Texto base:
Tercero, somos migrantes. Millones de personas que habitan nuestro territorio y otros millones de colombianos y colombianas que cruzaron las fronteras estamos unidos en la colombianidad. A nuestro país han llegado millones de migrantes que cruzaron las fronteras de su país para llegar al nuestro. Muchas de esas personas huyen de la persecución, de la violencia, de la exclusión o de la falta de oportunidades en su propio país. Provienen de lugares que muchas veces han acogido a nuestra gente cuando se nos redujeron las posibilidades. Aquí también hay un lugar en la mesa para ellos. La colombianidad no es negación de la humanidad que nos es común a todas las personas que habitamos el planeta.

Hemos enfrentado tormentas, innumerables crisis, pérdidas y dolores irreparables. Y, aún así, muchas personas y comunidades nos dan lecciones de dignidad y supervivencia, se hacen y rehacen en medio de la dificultad, ponen límites, reivindican sus derechos, se oponen a realidades de opresión y miedo. Se niegan a la extinción de sus proyectos y de su dignidad. Pero no hemos convertido el dolor individual o el de algunas colectividades en un dolor común.

Tenemos la posibilidad de decidir compartir el riesgo de seguir navegando juntos. Podríamos empezar por reconocer los sentimientos que nos dividen, que nos han hecho pensar que no podemos tomar el riesgo de continuar el viaje juntos: el miedo, la rabia, el odio, la necesidad de defender nuestros propios intereses, especialmente de aquellos que riñen con la posibilidad de ponernos en los zapatos del otro. Colombia está compuesta de una congregación de proyectos personales o gremiales. El proyecto de salir cada día a resolver nuestra vida, la supervivencia. Cuando tenemos dificultades, ¿Quién nos da la mano? Nuestros próximos que son pocos, y que no se agrupan en forma de Estado o de nación. Le tememos a los que deberían ser nuestros pares, nuestros cómplices, nuestras redes emocionales y políticas. Desconfiamos del Estado, dudamos de los políticos, nos defraudamos de nuestra comunidad. Sobrevivimos desconfiando y teniendo miedo. ¿Quién puede creer en darle una oportunidad al otro así? ¿Si es peligroso escuchar?

Requisitos del ejercicio:
1 – Responde con base en el texto sobre la colombianidad:
(a) ¿De qué huyen muchas de las personas migrantes que han llegado al país?
(b) ¿Qué sentimientos se señalan como los que nos dividen?
(c) ¿De quién se afirma que desconfiamos, además de dudar de los políticos?
2 – Transcribe del texto sobre la colombianidad todo lo que va desde "Tercero, somos migrantes." hasta "habitamos el planeta.".
3 – Escribe la continuación del texto sobre la colombianidad a partir de su última oración.

Sección de datos:
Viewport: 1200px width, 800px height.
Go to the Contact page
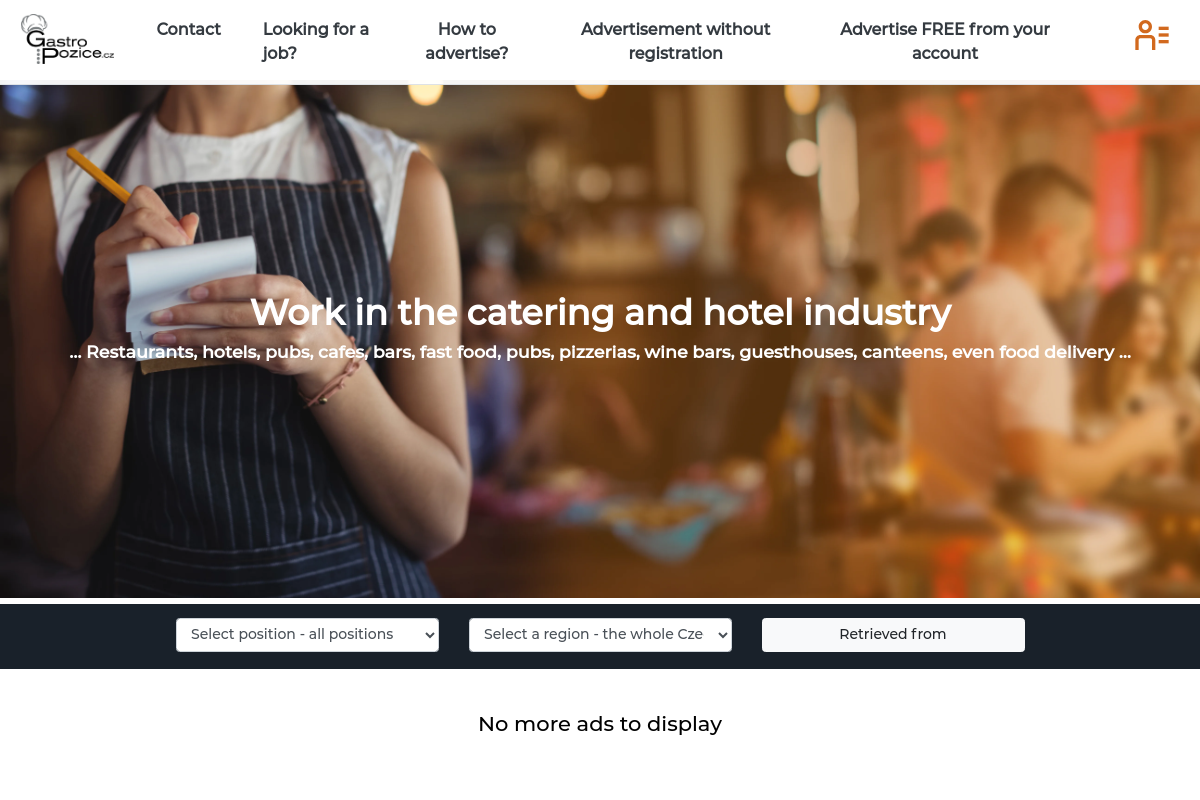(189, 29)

Resultados esperados:
1 –
(a) De la persecución, de la violencia, de la exclusión o de la falta de oportunidades en su propio país.
(b) El miedo, la rabia, el odio y la necesidad de defender nuestros propios intereses.
(c) Del Estado.

2 –
Tercero, somos migrantes. Millones de personas que habitan nuestro territorio y otros millones de colombianos y colombianas que cruzaron las fronteras estamos unidos en la colombianidad. A nuestro país han llegado millones de migrantes que cruzaron las fronteras de su país para llegar al nuestro. Muchas de esas personas huyen de la persecución, de la violencia, de la exclusión o de la falta de oportunidades en su propio país. Provienen de lugares que muchas veces han acogido a nuestra gente cuando se nos redujeron las posibilidades. Aquí también hay un lugar en la mesa para ellos. La colombianidad no es negación de la humanidad que nos es común a todas las personas que habitamos el planeta.

3 –
Entonces, ante el dolor y la frustración podemos elegir el egoísmo, el odio, la violencia, la descalificación, la tristeza, la desolación. También podemos elegir la fe, el amor, la grandeza, la escucha, la empatía. ¿Qué sentimientos queremos elegir?

Tenemos un gran asunto emocional sin resolver. Puede ser hora de explorar las bajísimas y durísimas emociones que nos dividen, nos hacen temer y desconfiar el uno del otro. Claro, ese temor no es gratuito. Lo hemos acumulado inconscientemente y por generaciones. ¿Cómo convertimos esas emociones en amor, responsabilidad y solidaridad? No sé cuál sea el camino, pero debemos explorar uno que vaya más allá de quién se queda con el poder político en las próximas elecciones. No lo deberíamos ignorar más. Ese dolor nos puede unir. Seguimos teniendo la oportunidad de transformarnos hacia la solidaridad, la fuerza y la esperanza. A pesar de los muchos infortunios que hemos enfrentado en nuestro viaje, podemos elegir continuar juntos y asumir unidos los riesgos.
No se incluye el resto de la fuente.